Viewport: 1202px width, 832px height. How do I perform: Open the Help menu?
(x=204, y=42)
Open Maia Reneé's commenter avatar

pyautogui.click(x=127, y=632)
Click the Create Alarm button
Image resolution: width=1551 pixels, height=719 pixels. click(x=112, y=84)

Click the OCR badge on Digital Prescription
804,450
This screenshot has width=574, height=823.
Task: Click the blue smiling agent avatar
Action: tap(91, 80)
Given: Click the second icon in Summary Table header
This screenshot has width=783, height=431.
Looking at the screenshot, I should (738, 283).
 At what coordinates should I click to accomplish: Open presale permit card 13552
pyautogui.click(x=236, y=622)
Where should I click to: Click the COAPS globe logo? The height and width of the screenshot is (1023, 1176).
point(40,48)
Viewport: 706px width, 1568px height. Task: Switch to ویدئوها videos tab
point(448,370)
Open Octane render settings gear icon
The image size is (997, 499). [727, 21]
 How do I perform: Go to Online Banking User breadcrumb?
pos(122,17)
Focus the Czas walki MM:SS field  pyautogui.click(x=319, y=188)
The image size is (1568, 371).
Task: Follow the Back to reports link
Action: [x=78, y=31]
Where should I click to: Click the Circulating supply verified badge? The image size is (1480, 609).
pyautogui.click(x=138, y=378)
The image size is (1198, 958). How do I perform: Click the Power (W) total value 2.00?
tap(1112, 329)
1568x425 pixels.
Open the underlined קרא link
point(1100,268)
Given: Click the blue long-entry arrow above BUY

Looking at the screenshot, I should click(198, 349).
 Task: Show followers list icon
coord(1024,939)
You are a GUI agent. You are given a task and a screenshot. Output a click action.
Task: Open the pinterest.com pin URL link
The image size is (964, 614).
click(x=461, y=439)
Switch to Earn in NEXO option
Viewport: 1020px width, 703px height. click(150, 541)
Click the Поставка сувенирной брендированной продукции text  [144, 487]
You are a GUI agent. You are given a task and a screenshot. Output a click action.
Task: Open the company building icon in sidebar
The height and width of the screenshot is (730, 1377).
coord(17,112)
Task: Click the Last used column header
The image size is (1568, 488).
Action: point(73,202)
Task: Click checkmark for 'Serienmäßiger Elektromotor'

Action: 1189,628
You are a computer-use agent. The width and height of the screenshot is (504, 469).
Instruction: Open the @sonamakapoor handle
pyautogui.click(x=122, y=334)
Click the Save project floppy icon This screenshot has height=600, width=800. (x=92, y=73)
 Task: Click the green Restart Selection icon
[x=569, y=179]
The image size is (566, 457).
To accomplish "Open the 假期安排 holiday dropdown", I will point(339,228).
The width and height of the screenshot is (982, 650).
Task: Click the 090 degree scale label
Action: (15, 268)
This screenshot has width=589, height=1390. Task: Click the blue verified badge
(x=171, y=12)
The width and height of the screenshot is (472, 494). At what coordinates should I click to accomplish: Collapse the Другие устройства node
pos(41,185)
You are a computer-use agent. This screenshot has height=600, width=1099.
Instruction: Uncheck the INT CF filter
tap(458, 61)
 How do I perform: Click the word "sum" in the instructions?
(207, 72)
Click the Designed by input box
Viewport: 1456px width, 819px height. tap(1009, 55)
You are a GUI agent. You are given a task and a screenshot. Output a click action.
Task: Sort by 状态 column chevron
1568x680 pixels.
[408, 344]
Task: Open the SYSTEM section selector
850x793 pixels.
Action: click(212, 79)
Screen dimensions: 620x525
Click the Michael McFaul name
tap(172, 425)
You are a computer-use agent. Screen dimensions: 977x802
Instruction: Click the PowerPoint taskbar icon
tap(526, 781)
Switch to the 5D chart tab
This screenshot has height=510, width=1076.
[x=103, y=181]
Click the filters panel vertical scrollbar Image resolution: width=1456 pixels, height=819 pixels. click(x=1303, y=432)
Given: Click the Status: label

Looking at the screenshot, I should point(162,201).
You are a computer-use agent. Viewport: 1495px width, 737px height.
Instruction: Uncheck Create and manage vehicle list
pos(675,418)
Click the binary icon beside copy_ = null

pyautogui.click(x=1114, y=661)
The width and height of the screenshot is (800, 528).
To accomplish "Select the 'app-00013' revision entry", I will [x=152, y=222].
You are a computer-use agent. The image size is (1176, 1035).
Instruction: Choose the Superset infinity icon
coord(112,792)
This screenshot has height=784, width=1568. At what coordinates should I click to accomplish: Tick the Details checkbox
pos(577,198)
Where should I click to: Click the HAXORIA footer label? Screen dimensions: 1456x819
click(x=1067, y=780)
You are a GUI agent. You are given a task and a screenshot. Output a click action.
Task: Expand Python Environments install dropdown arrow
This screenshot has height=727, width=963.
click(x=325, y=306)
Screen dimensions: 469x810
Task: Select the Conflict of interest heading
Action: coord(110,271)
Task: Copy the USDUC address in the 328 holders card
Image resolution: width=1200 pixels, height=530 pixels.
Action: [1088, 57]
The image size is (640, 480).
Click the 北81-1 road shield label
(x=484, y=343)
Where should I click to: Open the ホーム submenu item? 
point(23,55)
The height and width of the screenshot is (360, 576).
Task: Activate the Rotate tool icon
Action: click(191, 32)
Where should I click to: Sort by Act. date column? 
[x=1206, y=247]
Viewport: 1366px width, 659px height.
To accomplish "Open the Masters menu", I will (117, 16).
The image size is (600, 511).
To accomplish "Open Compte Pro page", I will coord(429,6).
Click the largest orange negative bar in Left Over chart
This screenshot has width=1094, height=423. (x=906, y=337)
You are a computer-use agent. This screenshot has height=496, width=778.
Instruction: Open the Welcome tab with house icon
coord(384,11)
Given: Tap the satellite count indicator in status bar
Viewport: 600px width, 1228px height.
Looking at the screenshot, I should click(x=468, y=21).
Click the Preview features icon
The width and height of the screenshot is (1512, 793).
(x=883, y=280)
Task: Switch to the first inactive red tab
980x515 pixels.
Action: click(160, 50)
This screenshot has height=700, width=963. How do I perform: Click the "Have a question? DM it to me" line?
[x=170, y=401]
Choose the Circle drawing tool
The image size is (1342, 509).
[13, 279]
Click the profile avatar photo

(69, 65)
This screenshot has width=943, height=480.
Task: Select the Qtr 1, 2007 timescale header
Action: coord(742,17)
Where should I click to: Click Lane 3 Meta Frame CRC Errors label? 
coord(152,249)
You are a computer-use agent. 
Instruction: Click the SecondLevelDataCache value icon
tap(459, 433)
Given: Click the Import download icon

****

EXERCISE DESCRIPTION: Return the whole listing exactly, with every line included.

RESPONSE:
Viewport: 1202px width, 832px height. How do I perform: Open the Help menu?
(x=204, y=42)
Open Maia Reneé's commenter avatar

pyautogui.click(x=127, y=632)
Click the Create Alarm button
Image resolution: width=1551 pixels, height=719 pixels. click(x=112, y=84)

Click the OCR badge on Digital Prescription
804,450
This screenshot has width=574, height=823.
Task: Click the blue smiling agent avatar
Action: tap(91, 80)
Given: Click the second icon in Summary Table header
This screenshot has width=783, height=431.
Looking at the screenshot, I should (738, 283).
 At what coordinates should I click to accomplish: Open presale permit card 13552
pyautogui.click(x=236, y=622)
Where should I click to: Click the COAPS globe logo? The height and width of the screenshot is (1023, 1176).
point(40,48)
Viewport: 706px width, 1568px height. Task: Switch to ویدئوها videos tab
point(448,370)
Open Octane render settings gear icon
The image size is (997, 499). [727, 21]
 How do I perform: Go to Online Banking User breadcrumb?
pos(122,17)
Focus the Czas walki MM:SS field  pyautogui.click(x=319, y=188)
The image size is (1568, 371).
Task: Follow the Back to reports link
Action: [x=78, y=31]
Where should I click to: Click the Circulating supply verified badge? The image size is (1480, 609).
pyautogui.click(x=138, y=378)
The image size is (1198, 958). How do I perform: Click the Power (W) total value 2.00?
tap(1112, 329)
1568x425 pixels.
Open the underlined קרא link
point(1100,268)
Given: Click the blue long-entry arrow above BUY

Looking at the screenshot, I should click(198, 349).
 Task: Show followers list icon
coord(1024,939)
You are a GUI agent. You are given a task and a screenshot. Output a click action.
Task: Open the pinterest.com pin URL link
The image size is (964, 614).
click(x=461, y=439)
Switch to Earn in NEXO option
Viewport: 1020px width, 703px height. click(150, 541)
Click the Поставка сувенирной брендированной продукции text  [144, 487]
You are a GUI agent. You are given a task and a screenshot. Output a click action.
Task: Open the company building icon in sidebar
The height and width of the screenshot is (730, 1377).
coord(17,112)
Task: Click the Last used column header
The image size is (1568, 488).
Action: point(73,202)
Task: Click checkmark for 'Serienmäßiger Elektromotor'

Action: 1189,628
You are a computer-use agent. The width and height of the screenshot is (504, 469).
Instruction: Open the @sonamakapoor handle
pyautogui.click(x=122, y=334)
Click the Save project floppy icon This screenshot has height=600, width=800. (x=92, y=73)
 Task: Click the green Restart Selection icon
[x=569, y=179]
The image size is (566, 457).
To accomplish "Open the 假期安排 holiday dropdown", I will point(339,228).
The width and height of the screenshot is (982, 650).
Task: Click the 090 degree scale label
Action: (15, 268)
This screenshot has width=589, height=1390. Task: Click the blue verified badge
(x=171, y=12)
The width and height of the screenshot is (472, 494). At what coordinates should I click to accomplish: Collapse the Другие устройства node
pos(41,185)
You are a computer-use agent. This screenshot has height=600, width=1099.
Instruction: Uncheck the INT CF filter
tap(458, 61)
 How do I perform: Click the word "sum" in the instructions?
(207, 72)
Click the Designed by input box
Viewport: 1456px width, 819px height. tap(1009, 55)
You are a GUI agent. You are given a task and a screenshot. Output a click action.
Task: Sort by 状态 column chevron
1568x680 pixels.
[408, 344]
Task: Open the SYSTEM section selector
850x793 pixels.
Action: click(212, 79)
Screen dimensions: 620x525
Click the Michael McFaul name
tap(172, 425)
You are a computer-use agent. Screen dimensions: 977x802
Instruction: Click the PowerPoint taskbar icon
tap(526, 781)
Switch to the 5D chart tab
This screenshot has height=510, width=1076.
[x=103, y=181]
Click the filters panel vertical scrollbar Image resolution: width=1456 pixels, height=819 pixels. click(x=1303, y=432)
Given: Click the Status: label

Looking at the screenshot, I should point(162,201).
You are a computer-use agent. Viewport: 1495px width, 737px height.
Instruction: Uncheck Create and manage vehicle list
pos(675,418)
Click the binary icon beside copy_ = null

pyautogui.click(x=1114, y=661)
The width and height of the screenshot is (800, 528).
To accomplish "Select the 'app-00013' revision entry", I will [x=152, y=222].
You are a computer-use agent. The image size is (1176, 1035).
Instruction: Choose the Superset infinity icon
coord(112,792)
This screenshot has height=784, width=1568. At what coordinates should I click to accomplish: Tick the Details checkbox
pos(577,198)
Where should I click to: Click the HAXORIA footer label? Screen dimensions: 1456x819
click(x=1067, y=780)
You are a GUI agent. You are given a task and a screenshot. Output a click action.
Task: Expand Python Environments install dropdown arrow
This screenshot has height=727, width=963.
click(x=325, y=306)
Screen dimensions: 469x810
Task: Select the Conflict of interest heading
Action: coord(110,271)
Task: Copy the USDUC address in the 328 holders card
Image resolution: width=1200 pixels, height=530 pixels.
Action: [1088, 57]
The image size is (640, 480).
Click the 北81-1 road shield label
(x=484, y=343)
Where should I click to: Open the ホーム submenu item? 
point(23,55)
The height and width of the screenshot is (360, 576).
Task: Activate the Rotate tool icon
Action: click(191, 32)
Where should I click to: Sort by Act. date column? 
[x=1206, y=247]
Viewport: 1366px width, 659px height.
To accomplish "Open the Masters menu", I will (117, 16).
The image size is (600, 511).
To accomplish "Open Compte Pro page", I will coord(429,6).
Click the largest orange negative bar in Left Over chart
This screenshot has width=1094, height=423. (x=906, y=337)
You are a computer-use agent. This screenshot has height=496, width=778.
Instruction: Open the Welcome tab with house icon
coord(384,11)
Given: Tap the satellite count indicator in status bar
Viewport: 600px width, 1228px height.
Looking at the screenshot, I should click(x=468, y=21).
Click the Preview features icon
The width and height of the screenshot is (1512, 793).
(x=883, y=280)
Task: Switch to the first inactive red tab
980x515 pixels.
Action: click(160, 50)
This screenshot has height=700, width=963. How do I perform: Click the "Have a question? DM it to me" line?
[x=170, y=401]
Choose the Circle drawing tool
The image size is (1342, 509).
[13, 279]
Click the profile avatar photo

(69, 65)
This screenshot has width=943, height=480.
Task: Select the Qtr 1, 2007 timescale header
Action: coord(742,17)
Where should I click to: Click Lane 3 Meta Frame CRC Errors label? 
coord(152,249)
You are a computer-use agent. 
Instruction: Click the SecondLevelDataCache value icon
tap(459, 433)
Given: Click the Import download icon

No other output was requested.